Continue the forum thread below, about a toddler naming a monster-in-a-box Halloween prop, from the point where it stops.

▶ Excerpt:
-*-*-

# Brings a tear to my eye



## krough (Oct 7, 2004)

I came home from work today and was sitting on the porch having a cold one.
My monster in the box prop has taken up permenant residence on the porch (im too lazy to carry it to the basement). Anyway. I was sitting there and my 2.5 year old son walked out the front door and walked over to the MIB and said "manster in a boc". I believe that this is probably the most complex thing he has uttered yet. It brings a tear to my eye.


----------



## grapegrl (Jan 3, 2006)

Ha! Too cute, krough!  I can't wait to see what my little nephew comes up with when he starts talking!


----------



## Zombie-F (Apr 12, 2004)

That's great! Get him hooked young. :jol:


----------



## heresjohnny (Feb 15, 2006)

Ah yes, one of the moments you will always remember. My 10 year old son wants to stick a knife in my tombstone to make it look better, wants to help me with all of my props. My 6 year old son takes after my wife and wants to know why I am still thinking about halloween lol. Oh well, it brings balance to my life.


----------



## kevin242 (Sep 30, 2005)

-*-*-

▶ Excerpted records:
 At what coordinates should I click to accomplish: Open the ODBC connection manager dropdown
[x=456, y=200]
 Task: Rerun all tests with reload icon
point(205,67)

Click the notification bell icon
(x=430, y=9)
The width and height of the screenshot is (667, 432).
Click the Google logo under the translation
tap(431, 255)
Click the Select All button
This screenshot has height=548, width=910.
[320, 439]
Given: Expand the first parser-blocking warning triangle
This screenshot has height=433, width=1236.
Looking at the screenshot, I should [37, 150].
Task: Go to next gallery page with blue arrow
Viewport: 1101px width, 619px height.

-*-*-

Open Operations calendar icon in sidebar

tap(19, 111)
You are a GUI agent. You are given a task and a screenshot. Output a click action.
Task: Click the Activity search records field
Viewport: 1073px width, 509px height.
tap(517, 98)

-*-*-

▶ Answer for the task:
My 2 yo boy is just getting to the point where he gets scared of all the monsters around the house. Last year it didn't bother him at all... Any suggestions?


----------



## DeathTouch (Sep 6, 2005)

It will really bring a tear to your eye when he is a teen-ager. And he can say Dad I need the car keys for my date and 40 bucks. That is where I am at. Can you see the tears in my eyes? LOL.


----------



## Vlad (Aug 2, 2005)

What brings a tear to my eyes is the thought of Krough still having 20 some odd years of child rearing to go.....sob....... lol


----------



## Death's Door (Mar 22, 2006)

Ah Krough!!!! I'm sooo glad you got to share that special moment with your son.  

When my nephew was 3 years old, he and my brother and sister-in-law came to visit me on Halloween. I was just finishing setting up all my props in the front lawn when they arrived. He was Buzz Lightyear and he was a little apprehensive of me and hubby (we were dressed as the Ghostly Gal and Ghostly Gentlemen). After a while he warmed up to us (after I gave him his goody bag and presents) and they we all went outside so I could show off my props. The only thing I had to do was chalk out the hubby on the side walk (crime scene) and when I finished chalking out hubby, Buzz decided he wanted a chalk outline too and laid on the ground. We just looked at each other and started to chalk him out. My sister-in-law took the pictures of this and it has become on of my desktop themes. Man, it just brings a tear to my eye just thinking of it.


----------



## Torgen (May 25, 2006)

That's awesome, Krough and Weiner!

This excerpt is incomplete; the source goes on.